LOS ANGELES, Calif. – The owner of the AMC Theatre chain is buying European movie theatre operator Odeon & UCI Cinemas Group from private equity firm Terra Firma in a deal that would make it the largest movie theatre operator in the world.
AMC will pay 500 million pounds ($663 million) in cash and stock. It will also assume 407 million pounds ($539.4 million) in debt.
AMC CEO Adam Aron said in a call with investors on Tuesday that the deal was spurred on by a British pound at a three-decade low versus the dollar following Britain’s vote to leave the European Union, the so-called “Brexit.”
“We’re making this acquisition opportunistically,” he said.
London-based Odeon & UCI has 242 theatres in Europe. The deal will give AMC a total of 627 theatres in eight countries.
Odeon & UCI will become an AMC subsidiary and continue operating under its current brand names.
AMC, which was bought by Chinese conglomerate Dalian Wanda Group in 2012, is still in the process of trying to buy American movie theatre operator Carmike Cinemas Inc. of Columbus, Georgia. That transaction, which was announced in March, is valued at $1.1 billion including debt.
Wanda also bought Hollywood studio Legendary Entertainment for $3.5 billion in January, creating the one-two punch of being a movie maker and distributor at the same time. That popcorn combo helped Legendary’s “Warcraft” get distributed in a record 68 per cent of Chinese theatres in June despite its lukewarm reception in other countries. The film has grossed $430 million worldwide so far.

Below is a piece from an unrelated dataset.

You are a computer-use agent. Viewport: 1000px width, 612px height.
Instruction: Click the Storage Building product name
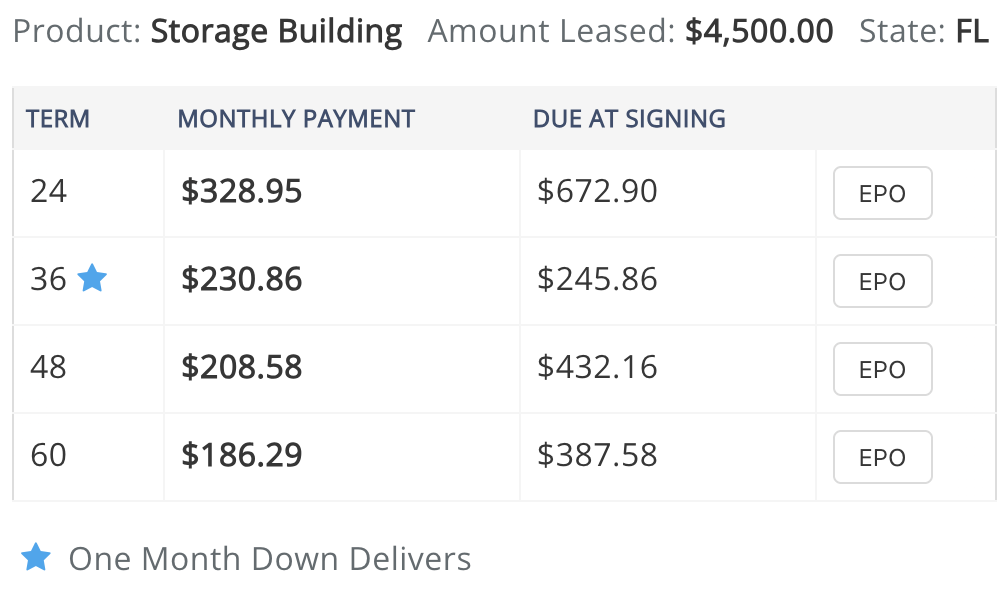pos(276,32)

On Tuesday, AMC said that the Odeon & UCI transaction doesn’t impact its ability to complete the Carmike deal. The company said it has the financing commitments and flexibility to do both.
But AMC President and CEO Adam Aron said in a written statement that there continues to be “considerable risk” to the Carmike deal, as some of Carmike’s shareholders have an “unrealistic view” of the company’s value to AMC. Aron said that AMC will continue to work with Carmike this week to see if the transaction can be saved.
The deal for Odeon & UCI is expected to close in the fourth quarter. It still needs antitrust clearance by the European Commission and is subject to consultation with the European Works Council.
Aron said the transaction doesn’t require a shareholder vote as Odeon & UCI are privately owned by a single shareholder, and aims for the deal to be closed by the end of the year. He said a European regulatory review would be perfunctory as AMC has just one theatre in all of the U.K. and Europe combined. “There is simply no antitrust risk here,” he said.
Aaron told investors Tuesday that the company has already identified 50 Odeon and UCI theatres “ripe for an AMC-style overhaul” that would include such improvements as better food offerings and reclining seats.
Stifel analyst Benjamin Mogil said in a client note that AMC’s plans to invest in the chain were relatively detailed, including $250 million to $350 million in investments over five years to refurbish the theatres. That plus IMAX expansion should spur growth, since Odeon & UCI has been owned by a private equity firm for 14 years and has been “relatively capital starved,” he said.
AMC will remain headquartered in Leawood, Kansas.
Shares of AMC Entertainment Holdings Inc. rose $2.03, or 7.3 per cent, to $29.80 Tuesday. Carmike gained 65 cents, or 2.2 per cent, to $30.39.
Anderson reported from New York. Business Writer Michelle Chapman in New York also contributed to this report.
This story has been corrected to show that the Odeon & UCI deal value excluding debt totals 500 million pounds ($663 million) in cash and stock.